Kritik ekstern adalah usaha yang
dilakukan dengan menentukan keaslian sebuah sumber ( Pageh,2000:67). Kritik
ekstren dalam penelitian ini dilakukan terhadap sumber yang diperoleh seperti monografi
desa Angantiga, Lontar Purana Puri Carangsari. Kritik juga dilakukan terhadap
sumber lisan yang diperoleh dari dengan cara mengecek kemampuan seorang calon
informan dalam memberi keterangan serta kesediaannya dalam memberi informasi.
Kritik intern adalah usaha untuk
menetukan objektifitas data, apakah data yang terkumpul tersebut dapat
dipercaya.kritik intern dalam penelitian ini dilakukan pada sumber yang
diperoleh seperti monografi desa Angantiga, Lontar Purana Puri Carangsari
membandingkan dengan sumber lain. Sumber lisan yang didapatkan akan
dibandingkan keterangannya antara informan yang satu dengan yang lain. Kritik
terhadap sumber material dilakukan dengan mengecek benda peninggalan tersebut
dengan keterangannyya yang diperoleh dari informan.Pemeriksaan terhadap sumber
dalam penelitian ini adalah pemeriksaan silang (cross examination).Sehingga diharapkan penyusunan cerita sejarah
menjadi semakin sempurna (Widja,1988:22).
________________________________________
→ Daftar Tugas
1/ Menurut teks bacaan, apa pengertian kritik ekstern?
2/ Rangkum teks bacaan dalam dua kalimat.
3/ Perbarui bagian teks bacaan mulai dari "Kritik ekstern adalah" sampai dengan "dalam memberi informasi.", dengan mengganti "keaslian" menjadi "keautentikan".

→ Bahan yang Diberikan
________________________________________
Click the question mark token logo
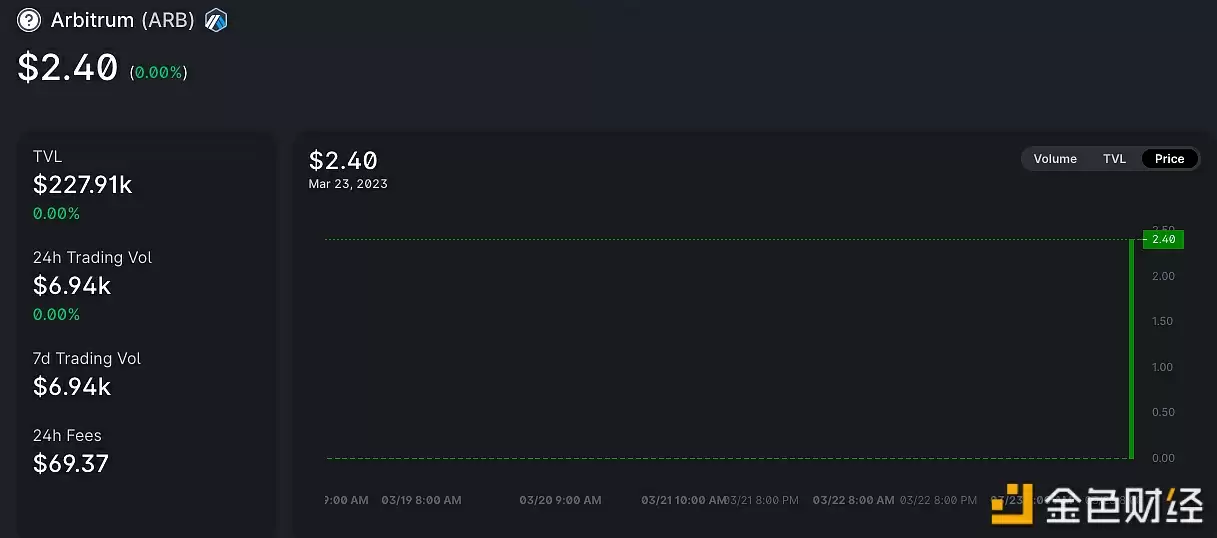 click(x=29, y=20)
________________________________________
→ Jawaban Benar
1/ Kritik ekstern adalah usaha yang dilakukan dengan menentukan keaslian sebuah sumber.

2/ Kritik ekstern adalah usaha menentukan keaslian sumber, dan dalam penelitian ini dilakukan terhadap monografi desa Angantiga, Lontar Purana Puri Carangsari, serta sumber lisan dengan mengecek kemampuan dan kesediaan calon informan. Kritik intern bertujuan menentukan objektivitas data dengan membandingkan sumber, termasuk keterangan antarinforman dan benda peninggalan, melalui pemeriksaan silang agar penyusunan cerita sejarah makin sempurna.

3/
Kritik ekstern adalah usaha yang
dilakukan dengan menentukan keautentikan sebuah sumber ( Pageh,2000:67). Kritik
ekstren dalam penelitian ini dilakukan terhadap sumber yang diperoleh seperti monografi
desa Angantiga, Lontar Purana Puri Carangsari. Kritik juga dilakukan terhadap
sumber lisan yang diperoleh dari dengan cara mengecek kemampuan seorang calon
informan dalam memberi keterangan serta kesediaannya dalam memberi informasi.